From Wikipedia, the free encyclopedia

This is an old revision of this page, as edited by Nv8200pa (talk | contribs) at 15:26, 1 September 2004. The present address (URL) is a permanent link to this revision, which may differ significantly from the current revision.

Opryland was a theme park located in suburban Nashville, Tennessee. It operated from 1971 until 1997. Billed as the "Home of American Music," it featured a large number of musical shows along with the typical rides such as roller coasters, carousels, and the like. It was opened by the former National Life and Accident Insurance Company, a Nashville insurer best-known for operating WSM radio and the Grand Ole Opry. The Opry itself moved to an adjacent site, the New Grand Ole Opry House, in 1975. (However, music at the park was not limited to country music; there were jazz and pop-themed shows as well).

A large, resort-style hotel was also built, and the Opryland Hotel is now the largest non-casino hotel in the United States. After the takeover of National Life by Texas-based insurer American General (now part of the American International Group), management deemed the Opryland to be too peripheral to the operation of the company and sought to sell it, along with the Opry itself and the broadcast operations. These operations were sold to the Gaylord Company of Oklahoma City, Oklahoma, whose then-controlling figure, Ed Gaylord, was a huge fan of the Opry. Annual changes were made to the park to continue to attact local Nashvillians as well as out-of-town visitors. Package deals including rooms at the hotel, tickets to Opryland, and admission to the Grand Ole Opry were made. In the early 1990s, "Trickets" (three-day admission tickets for one price) were introduced, large numbers of season passes were sold to residents of the Nashville area, and Opryland became the "official destination of NASCAR" (as in, "I'm going to Opryland!").
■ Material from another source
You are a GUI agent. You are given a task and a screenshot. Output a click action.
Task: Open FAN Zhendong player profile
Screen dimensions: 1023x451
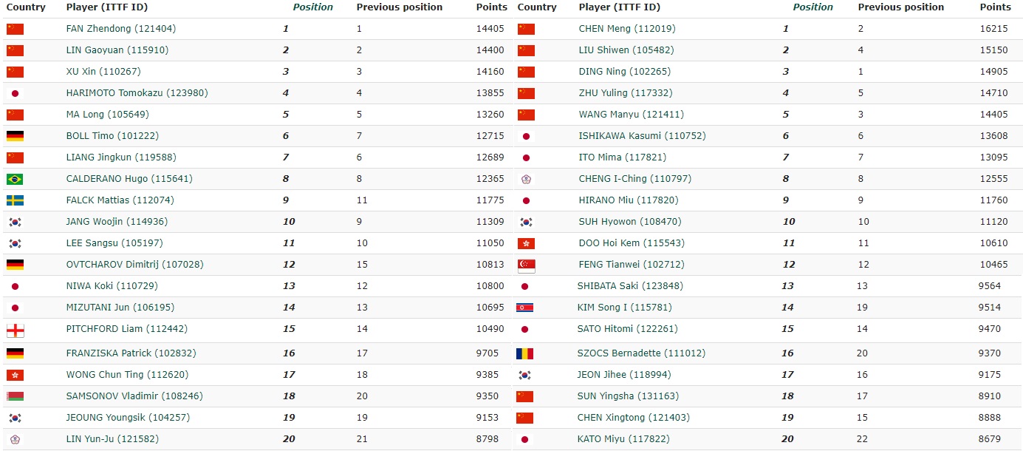tap(120, 29)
However, Opryland was handicapped by the fact that it was built in the Pennington Bend of the Cumberland River. This meant that not only was the site subject to occassional flooding but also that the park, bounded on the other side by a freeway, could not grow, and that for changes to be made something had to be removed for each item added. Also, the Nashville climate made year-round operations almost impossible; seasons were largely limited to weekends in the late fall and early spring and daily in the summer. Seasonal workers became hard to find, and Gaylord found itself with a labor shortage. They began to employ many immigrants from Latin America and elsewhere. Attendance plateaued, and, by 1997, management decided that the property would no longer make a rate of return on investment equal to that desired of its properties and was unlikely ever to return to doing so. Management decided the park should be replaced by a property which made year-round useage of the site. The rides were sold and the park demolished; the site is now occupied by the Opry Mills mall, which has no connection to Gaylord other than the licensed "Opry" name.

Nashville's tourist ecomomy is yet to recover fully from this blow as there has not been a comparable property opened (as of 2004) to in any way replace Opryland; a small, child-oriented park nearby on Music Valley Drive has a few child-scale rides. Several developers have floated plans for a new Nashville-area theme park; to date none have come to fruititon.